Stored records
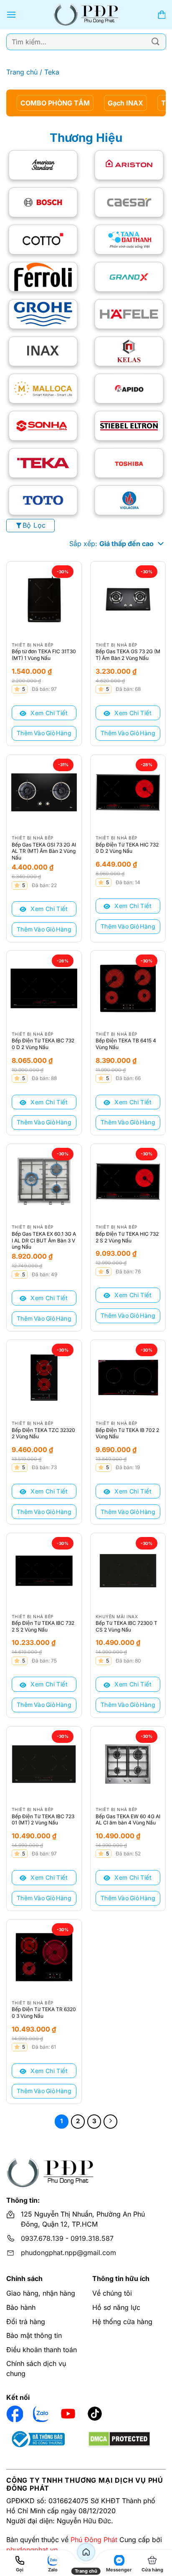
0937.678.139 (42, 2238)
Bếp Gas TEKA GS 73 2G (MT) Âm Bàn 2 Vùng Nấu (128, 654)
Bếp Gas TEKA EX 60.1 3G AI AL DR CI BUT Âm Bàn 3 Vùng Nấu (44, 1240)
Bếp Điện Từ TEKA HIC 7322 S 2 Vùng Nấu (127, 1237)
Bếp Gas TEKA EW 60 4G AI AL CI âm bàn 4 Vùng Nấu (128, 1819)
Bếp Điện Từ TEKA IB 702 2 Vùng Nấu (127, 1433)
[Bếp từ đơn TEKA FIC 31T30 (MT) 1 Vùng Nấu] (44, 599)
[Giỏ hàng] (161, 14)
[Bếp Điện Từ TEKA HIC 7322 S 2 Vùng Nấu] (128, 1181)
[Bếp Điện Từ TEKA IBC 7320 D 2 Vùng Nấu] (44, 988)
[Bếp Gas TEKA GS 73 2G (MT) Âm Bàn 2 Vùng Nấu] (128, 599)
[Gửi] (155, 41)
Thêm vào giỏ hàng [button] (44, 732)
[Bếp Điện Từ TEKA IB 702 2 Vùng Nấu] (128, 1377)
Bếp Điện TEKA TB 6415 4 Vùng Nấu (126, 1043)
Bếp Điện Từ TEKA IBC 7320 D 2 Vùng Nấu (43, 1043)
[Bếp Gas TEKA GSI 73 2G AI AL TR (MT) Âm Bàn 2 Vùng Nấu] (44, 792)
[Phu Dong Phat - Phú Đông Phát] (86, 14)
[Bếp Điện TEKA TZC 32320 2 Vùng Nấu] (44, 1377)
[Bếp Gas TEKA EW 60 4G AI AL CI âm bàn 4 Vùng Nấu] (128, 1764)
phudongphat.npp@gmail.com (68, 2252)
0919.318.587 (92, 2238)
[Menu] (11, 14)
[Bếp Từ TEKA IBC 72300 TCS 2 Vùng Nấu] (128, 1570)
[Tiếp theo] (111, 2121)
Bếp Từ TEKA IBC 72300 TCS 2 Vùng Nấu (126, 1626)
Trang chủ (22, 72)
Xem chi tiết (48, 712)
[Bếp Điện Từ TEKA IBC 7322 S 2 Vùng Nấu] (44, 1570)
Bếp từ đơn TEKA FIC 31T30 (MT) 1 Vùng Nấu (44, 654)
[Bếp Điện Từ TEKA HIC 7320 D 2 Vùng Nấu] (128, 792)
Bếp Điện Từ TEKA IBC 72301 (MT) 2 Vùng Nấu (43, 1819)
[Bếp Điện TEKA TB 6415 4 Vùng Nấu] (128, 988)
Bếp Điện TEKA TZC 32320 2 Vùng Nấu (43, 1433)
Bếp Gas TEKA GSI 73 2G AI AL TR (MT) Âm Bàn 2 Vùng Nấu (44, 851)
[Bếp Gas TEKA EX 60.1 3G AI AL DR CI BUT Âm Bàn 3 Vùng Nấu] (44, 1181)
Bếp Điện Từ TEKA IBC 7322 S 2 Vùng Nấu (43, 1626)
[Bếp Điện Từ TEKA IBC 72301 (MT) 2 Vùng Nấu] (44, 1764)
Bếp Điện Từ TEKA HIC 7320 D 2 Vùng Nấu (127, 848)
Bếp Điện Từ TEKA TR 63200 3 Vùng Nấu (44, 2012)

HOW TO COMPLETE THIS TASK: Please retype every record above exactly, leaving out the pictures.

EXERCISE OUTPUT:
0937.678.139 (42, 2238)
Bếp Gas TEKA GS 73 2G (MT) Âm Bàn 2 Vùng Nấu (128, 654)
Bếp Gas TEKA EX 60.1 3G AI AL DR CI BUT Âm Bàn 3 Vùng Nấu (44, 1240)
Bếp Điện Từ TEKA HIC 7322 S 2 Vùng Nấu (127, 1237)
Bếp Gas TEKA EW 60 4G AI AL CI âm bàn 4 Vùng Nấu (128, 1819)
Bếp Điện Từ TEKA IB 702 2 Vùng Nấu (127, 1433)
[Bếp từ đơn TEKA FIC 31T30 (MT) 1 Vùng Nấu] (44, 599)
[Giỏ hàng] (161, 14)
[Bếp Điện Từ TEKA HIC 7322 S 2 Vùng Nấu] (128, 1181)
[Bếp Điện Từ TEKA IBC 7320 D 2 Vùng Nấu] (44, 988)
[Bếp Gas TEKA GS 73 2G (MT) Âm Bàn 2 Vùng Nấu] (128, 599)
[Gửi] (155, 41)
Thêm vào giỏ hàng [button] (44, 732)
[Bếp Điện Từ TEKA IB 702 2 Vùng Nấu] (128, 1377)
Bếp Điện TEKA TB 6415 4 Vùng Nấu (126, 1043)
Bếp Điện Từ TEKA IBC 7320 D 2 Vùng Nấu (43, 1043)
[Bếp Gas TEKA GSI 73 2G AI AL TR (MT) Âm Bàn 2 Vùng Nấu] (44, 792)
[Phu Dong Phat - Phú Đông Phát] (86, 14)
[Bếp Điện TEKA TZC 32320 2 Vùng Nấu] (44, 1377)
[Bếp Gas TEKA EW 60 4G AI AL CI âm bàn 4 Vùng Nấu] (128, 1764)
phudongphat.npp@gmail.com (68, 2252)
0919.318.587 (92, 2238)
[Menu] (11, 14)
[Bếp Từ TEKA IBC 72300 TCS 2 Vùng Nấu] (128, 1570)
[Tiếp theo] (111, 2121)
Bếp Từ TEKA IBC 72300 TCS 2 Vùng Nấu (126, 1626)
Trang chủ (22, 72)
Xem chi tiết (48, 712)
[Bếp Điện Từ TEKA IBC 7322 S 2 Vùng Nấu] (44, 1570)
Bếp từ đơn TEKA FIC 31T30 (MT) 1 Vùng Nấu (44, 654)
[Bếp Điện Từ TEKA HIC 7320 D 2 Vùng Nấu] (128, 792)
Bếp Điện Từ TEKA IBC 72301 (MT) 2 Vùng Nấu (43, 1819)
[Bếp Điện TEKA TB 6415 4 Vùng Nấu] (128, 988)
Bếp Điện TEKA TZC 32320 2 Vùng Nấu (43, 1433)
Bếp Gas TEKA GSI 73 2G AI AL TR (MT) Âm Bàn 2 Vùng Nấu (44, 851)
[Bếp Gas TEKA EX 60.1 3G AI AL DR CI BUT Âm Bàn 3 Vùng Nấu] (44, 1181)
Bếp Điện Từ TEKA IBC 7322 S 2 Vùng Nấu (43, 1626)
[Bếp Điện Từ TEKA IBC 72301 (MT) 2 Vùng Nấu] (44, 1764)
Bếp Điện Từ TEKA HIC 7320 D 2 Vùng Nấu (127, 848)
Bếp Điện Từ TEKA TR 63200 3 Vùng Nấu (44, 2012)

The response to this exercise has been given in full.